Extract ▸
>>>

Boost logo

Boost :

Subject: Re: [boost] [general] What willstringhandling inC++ looklike inthe future [was Always treat ... ]
From: Dave Abrahams (dave_at_[hidden])
Date: 2011-01-21 12:28:12


At Thu, 20 Jan 2011 06:43:48 +0200,
Peter Dimov wrote:
>
> Dave Abrahams wrote:
> > IIUC, you're talking about changing the abstraction presented by
> > std::string to "sequence of individually addressable and mutable chars
> > that by convention represents text encoded as utf-8."
>
> Something like that. string is just char[] with value semantics. It
> doesn't necessarily hold a valid UTF-8 sequence.

Right.

> > I would prefer to be handling something that presents the abstraction
> > "character string." I'm not sure exactly what that looks like, but
> > I'm pretty sure the "individually addressable and mutable chars" part
> > should go. I'd like to see an interface that prevents corrupting the
> > underlying data such that it no longer represents a valid sequence of
> > characters (or at least makes it highly unlikely that such corruption
> > could happen accidentally). Furthermore, there are lots of string-y
> > things I'd want to do that aren't provided—or aren't provided well—by
> > std::string, e.g. if (s1.starts_with(s2)) {...}
> >
> > Does this make more sense?

<<<

Goal ▸ Copy the mailing list reply starting with "Date: 2011-01-21 12:28:12" and going on through "valid UTF-8 sequence.", swapping "value semantics" for "copy semantics".

Data entries ▸
>>>

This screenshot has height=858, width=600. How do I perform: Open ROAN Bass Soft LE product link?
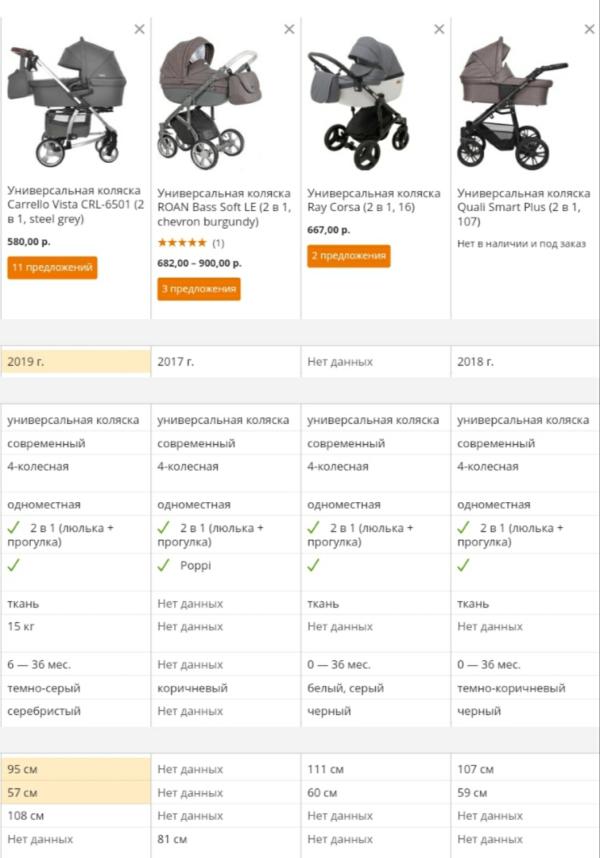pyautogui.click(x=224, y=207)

<<<
>>>

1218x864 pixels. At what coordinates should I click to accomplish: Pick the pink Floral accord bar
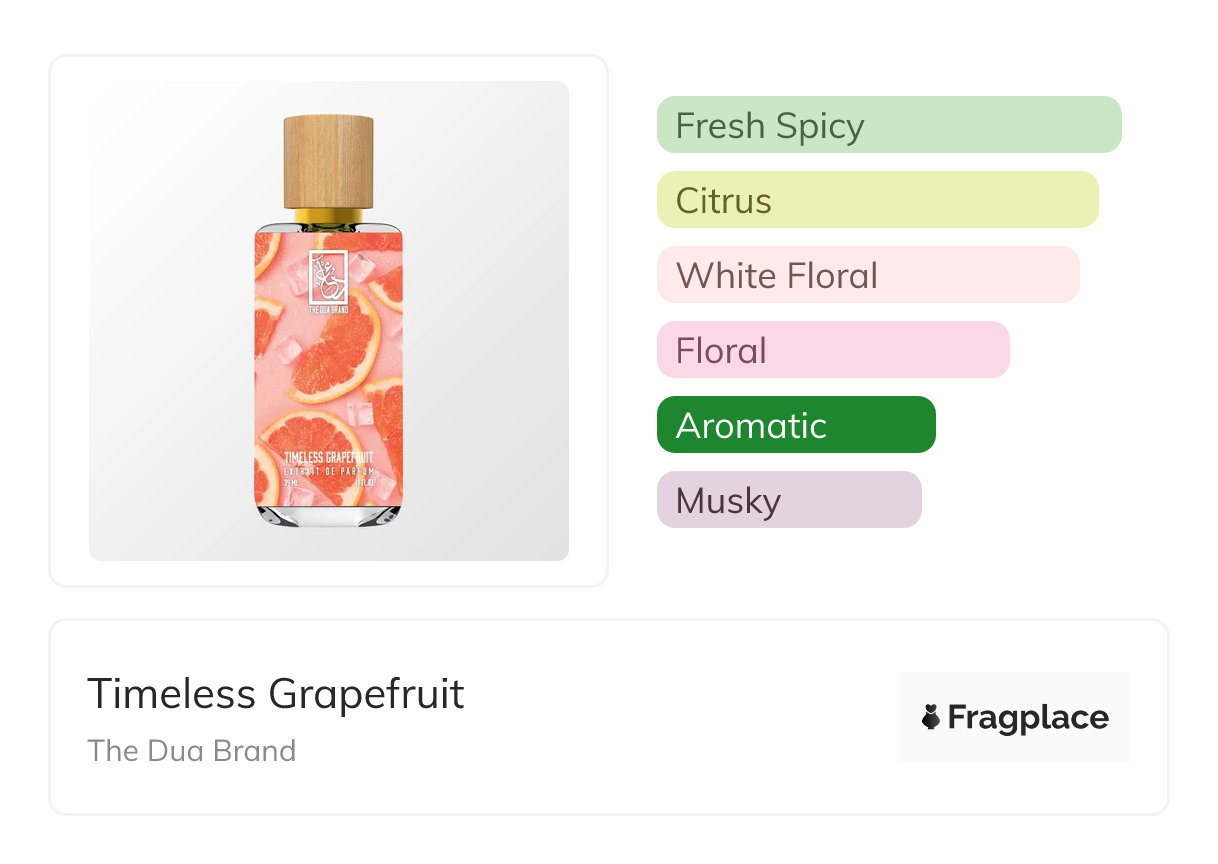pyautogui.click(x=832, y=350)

<<<

Output for this exercise ▸
Date: 2011-01-21 12:28:12


At Thu, 20 Jan 2011 06:43:48 +0200,
Peter Dimov wrote:
>
> Dave Abrahams wrote:
> > IIUC, you're talking about changing the abstraction presented by
> > std::string to "sequence of individually addressable and mutable chars
> > that by convention represents text encoded as utf-8."
>
> Something like that. string is just char[] with copy semantics. It
> doesn't necessarily hold a valid UTF-8 sequence.